The first lesson is perhaps to discuss problems a lot: in the 1980s, headlines warning of the threats of acid rain were commonplace, keeping the topic on the agenda, which led to a series of international agreements. In these, countries around the world pledged to reduce their sulphur dioxide emissions through regulations. The result is that Acid rain is now largely a thing of the past in Europe and North America, although it remains a problem elsewhere, particularly in Asia. In any case, this is a good example of how international cooperation can help to overcome obstacles that seem insurmountable at first.
The actions related to leaded fuel was similarly successful. With the proliferation of combustion engines, it become important that they should not rattle or damage themselves; the solution was more efficient combustion, which is why manufacturers mixed lead with the fuel. Although alcohol could have done the job just as well, it would have pushed fuel prices up, from the 1920s onwards, adding lead became a standard procedure. Leaded petrol releases lead particles into vehicle exhausts, (and for that matter, into our lungs). Although it took a long time, international pressure became so strong in the 1980s that most countries banned lead. Moreover, over time, unleaded petrol has become cheaper than leaded, which was nevertheless still used in developing countries until 2012 - the last country to ban it was Algeria. Of course, the lead emitted in the past will still be in the environment for a long time to come.
Furthermore, the problem of the hole in the ozone layer was also talked about a lot in the 1980s and 1990s. Our planet is protected from harmful space rays by ozone molecules made up of three oxygen atoms. But old aerosols and refrigerants emitted gases that neutralised the ozone layer, and in 1985, the British Antarctic Survey (BAS) alerted the world, saying that if it were to go on like this, our Earth would be vulnerable to harmful particles.
Two years later, in 1987, world leaders signed the landmark Montreal Protocol, hailed as one of the most successful environmental treaties of all time, as it is the only UN agreement signed by all 198 countries of the world. The Protocol governing the production and release of nearly 100 chemicals brought results; the ozone hole began to shrink. Of course, it did not disappear completely, sometimes it even increases; it was 24.8 million square kilometres in 2020 (the record was 29.9 million square kilometres in 2000). There are several reasons for this: on the one hand, some of the substances that replace regulated gases were later found to be harmful, so these also had to be regulated. On the other hand, these substances remain in the air for a long time. “Healing” is a long process.
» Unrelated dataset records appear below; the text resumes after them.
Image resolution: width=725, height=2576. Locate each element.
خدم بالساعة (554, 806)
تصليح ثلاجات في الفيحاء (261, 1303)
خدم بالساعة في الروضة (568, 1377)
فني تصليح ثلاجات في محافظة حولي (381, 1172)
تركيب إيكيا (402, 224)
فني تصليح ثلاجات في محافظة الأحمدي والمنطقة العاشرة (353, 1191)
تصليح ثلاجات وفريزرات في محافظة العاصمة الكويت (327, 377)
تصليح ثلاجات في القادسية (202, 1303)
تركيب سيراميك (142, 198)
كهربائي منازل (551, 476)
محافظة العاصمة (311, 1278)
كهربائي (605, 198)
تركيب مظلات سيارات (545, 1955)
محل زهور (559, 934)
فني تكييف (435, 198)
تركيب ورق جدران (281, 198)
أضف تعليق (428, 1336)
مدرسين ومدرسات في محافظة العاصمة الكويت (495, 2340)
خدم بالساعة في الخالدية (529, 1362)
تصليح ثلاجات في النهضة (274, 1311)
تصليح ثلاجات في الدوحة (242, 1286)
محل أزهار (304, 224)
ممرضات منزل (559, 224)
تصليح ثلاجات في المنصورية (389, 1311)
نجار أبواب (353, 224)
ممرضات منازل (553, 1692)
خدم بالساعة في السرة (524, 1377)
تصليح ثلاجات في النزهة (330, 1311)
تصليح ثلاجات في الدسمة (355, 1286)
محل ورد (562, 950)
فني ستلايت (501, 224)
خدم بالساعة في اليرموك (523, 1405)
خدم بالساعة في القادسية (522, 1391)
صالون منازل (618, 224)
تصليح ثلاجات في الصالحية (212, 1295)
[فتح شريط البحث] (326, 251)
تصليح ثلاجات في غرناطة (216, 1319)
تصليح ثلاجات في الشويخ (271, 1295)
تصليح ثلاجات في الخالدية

In any case, international cooperation is clearly crucial, it can help to tackle even complex issues such as climate change. It is important to talk about this, to keep it on the agenda, to dispel doubts and to find alternatives that can be introduced relatively quickly to balance off the processes that caused the problem, such as fossil fuels.
Of course, we need to be careful with drastic solutions. As discussed in one of our past articles, sometimes measures introduced with the best intention can cause huge ecological damage.